→ EXERCISE DIRECTIONS
For each statement below, decide whether it agrees with the incident-modeling text. Answer yes or no and quote the deciding words from the text. 1. Time of day was the most influential predictor in the RF model. 2. Some candidate predictors were eliminated during feature selection. 3. The counties classified as HH or HL clusters accounted for less than half of the incident records in the modeling dataset.

→ EXTRACT TO READ
_ _ _ _
The final modeling dataset contained 3,126 incident records from Epoch 1. These records were linked to county-level persistence classifications derived from the local Moran’s I analysis. Although only 36 of the 3,108 analyzed counties (1.16%) were classified as HH or HL clusters, those counties accounted for 62.3% of the incident records in the modeling dataset. Consequently, the high-PI target represented a majority of incidents despite being concentrated within a relatively small subset of counties, resulting in a mild class imbalance.

4.4.1. Feature Selection

The 24 features identified during the data-reduction stage were candidate predictors for feature selection, with the year variable excluded because it defined the epoch. The RF classifier achieved a mean cross-validated ROC–AUC of 0.595 ± 0.021 using the complete set of candidate predictors. This performance indicates modest but consistently better-than-random discrimination between incidents occurring in high-persistence counties and those occurring elsewhere. The corresponding mean precision–recall AUC was 0.683 ± 0.015, indicating that the predictor set contained useful information for identifying incidents associated with elevated persistence despite substantial overlap between the two classes. All 24 candidate predictors produced positive RF and/or permutation-importance values and therefore satisfied the selection criteria; consequently, no predictors were eliminated at this stage. Therefore, the feature-selection procedure functioned primarily as a validation check on the data-reduction framework rather than as a dimensionality-reduction step. As shown in Figure 5, the magnitude of contribution toward class discrimination varied considerably across variables.
The RF model assigned its greatest importance in class discrimination to a combination of temporal and operational variables. Time of day emerged as the most influential predictor, accounting for approximately 9.6% of the total grouped RF importance, followed closely by day of the month (9.3%), number of cars (9.2%), train speed (9.1%), incident month (8.3%), and temperature (8.0%). Together, these six variables accounted for approximately 53% of the total model importance, indicating that temporal conditions and train-operating characteristics provided the strongest discrimination between incidents occurring within and outside high-persistence counties.
Several infrastructure- and movement-related variables also exhibited substantial importance. Train direction, vehicle direction, and warning-device type contributed approximately 5% to 6% each of the total importance, while highway-user type and track class contributed approximately 4%. These findings suggest that characteristics associated with train movements, roadway-user interactions, and crossing infrastructure differ systematically between incidents occurring in high-persistence counties and those occurring elsewhere.
_ _ _ _
→ DATA EXTRACTS
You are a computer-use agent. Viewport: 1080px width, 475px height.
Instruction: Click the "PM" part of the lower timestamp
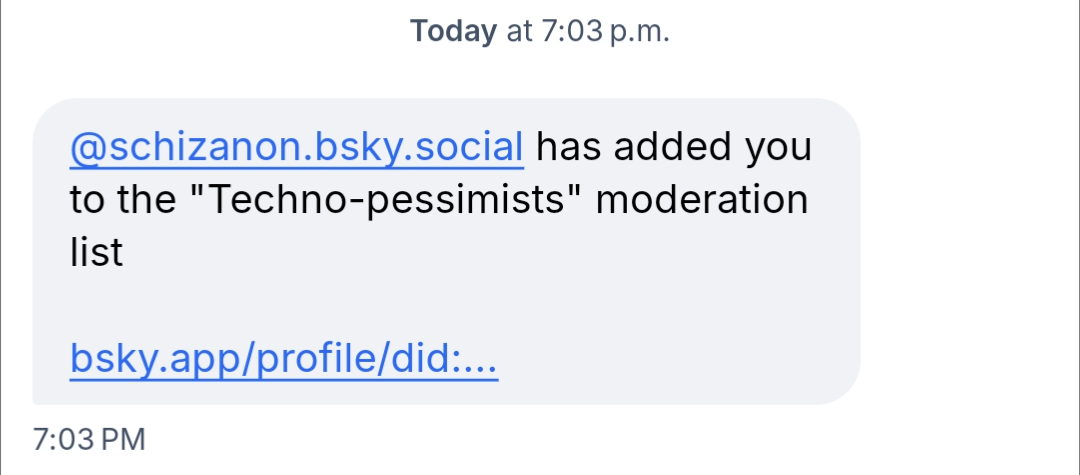coord(124,439)
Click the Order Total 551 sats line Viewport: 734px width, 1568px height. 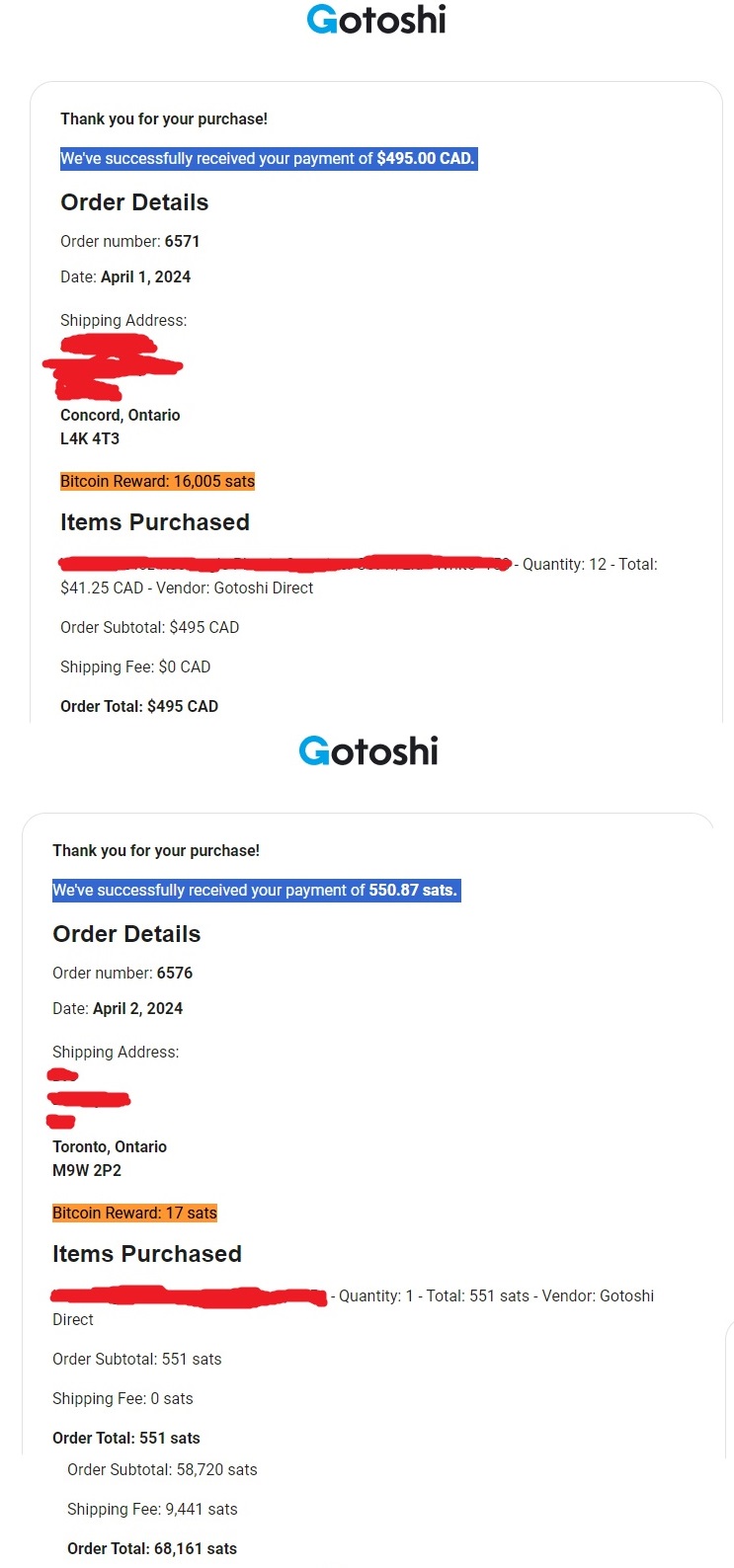coord(126,1438)
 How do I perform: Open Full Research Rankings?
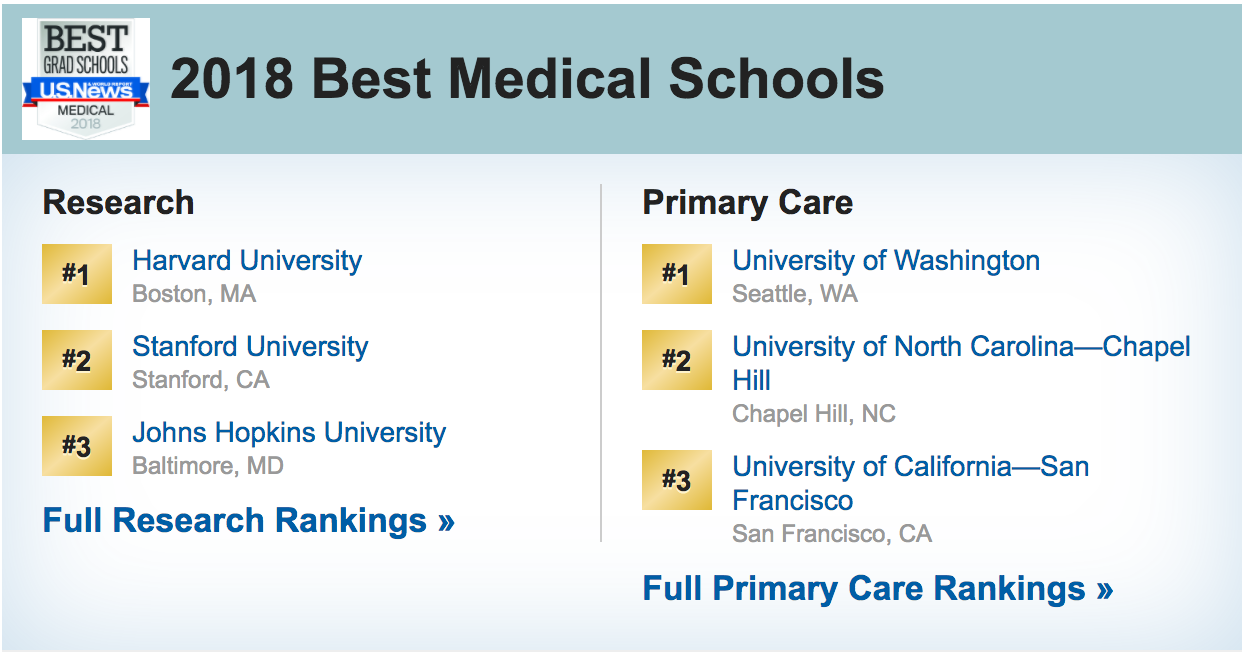coord(249,521)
_ _ _ _
→ RESPONSE
1. Yes: "Time of day emerged as the most influential predictor"
2. No: "no predictors were eliminated at this stage"
3. No: "those counties accounted for 62.3% of the incident records in the modeling dataset"